_Task item_. Please transcribe, word for word, the line containing "Viewport: 719px width, 374px" and every line after it through the end of the records below, and nothing else.

_Extracted entries_.
*****

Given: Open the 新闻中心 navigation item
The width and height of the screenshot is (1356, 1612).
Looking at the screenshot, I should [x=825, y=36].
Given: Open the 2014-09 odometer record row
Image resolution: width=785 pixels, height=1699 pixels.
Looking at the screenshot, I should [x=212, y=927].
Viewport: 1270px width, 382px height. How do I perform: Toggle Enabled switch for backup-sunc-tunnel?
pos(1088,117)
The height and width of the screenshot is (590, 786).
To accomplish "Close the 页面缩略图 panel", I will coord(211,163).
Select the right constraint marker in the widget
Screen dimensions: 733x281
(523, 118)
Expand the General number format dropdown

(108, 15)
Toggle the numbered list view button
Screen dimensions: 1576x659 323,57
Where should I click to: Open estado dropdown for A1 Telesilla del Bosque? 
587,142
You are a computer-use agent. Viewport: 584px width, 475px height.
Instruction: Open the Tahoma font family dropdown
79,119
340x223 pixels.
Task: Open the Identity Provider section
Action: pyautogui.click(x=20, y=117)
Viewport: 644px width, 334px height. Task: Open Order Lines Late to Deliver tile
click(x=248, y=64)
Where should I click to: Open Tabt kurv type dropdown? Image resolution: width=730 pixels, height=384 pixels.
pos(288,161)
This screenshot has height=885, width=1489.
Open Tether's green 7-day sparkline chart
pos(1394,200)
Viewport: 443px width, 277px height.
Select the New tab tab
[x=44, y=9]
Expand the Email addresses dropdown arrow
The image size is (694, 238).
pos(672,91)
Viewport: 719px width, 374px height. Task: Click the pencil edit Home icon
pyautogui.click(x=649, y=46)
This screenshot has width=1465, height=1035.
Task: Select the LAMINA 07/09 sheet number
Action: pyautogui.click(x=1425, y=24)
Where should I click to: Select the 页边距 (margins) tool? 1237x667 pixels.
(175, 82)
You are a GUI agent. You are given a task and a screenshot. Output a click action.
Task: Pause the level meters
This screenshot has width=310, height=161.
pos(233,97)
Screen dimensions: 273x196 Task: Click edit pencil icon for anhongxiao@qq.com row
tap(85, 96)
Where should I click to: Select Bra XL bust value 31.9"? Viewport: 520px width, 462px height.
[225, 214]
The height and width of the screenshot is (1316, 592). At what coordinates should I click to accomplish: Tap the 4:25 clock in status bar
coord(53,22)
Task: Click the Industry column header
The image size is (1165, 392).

*****

_Your response_.
Viewport: 719px width, 374px height. Task: Click the pencil edit Home icon
pyautogui.click(x=649, y=46)
This screenshot has width=1465, height=1035.
Task: Select the LAMINA 07/09 sheet number
Action: pyautogui.click(x=1425, y=24)
Where should I click to: Select the 页边距 (margins) tool? 1237x667 pixels.
(175, 82)
You are a GUI agent. You are given a task and a screenshot. Output a click action.
Task: Pause the level meters
This screenshot has width=310, height=161.
pos(233,97)
Screen dimensions: 273x196 Task: Click edit pencil icon for anhongxiao@qq.com row
tap(85, 96)
Where should I click to: Select Bra XL bust value 31.9"? Viewport: 520px width, 462px height.
[225, 214]
The height and width of the screenshot is (1316, 592). At what coordinates should I click to accomplish: Tap the 4:25 clock in status bar
coord(53,22)
Task: Click the Industry column header
The image size is (1165, 392).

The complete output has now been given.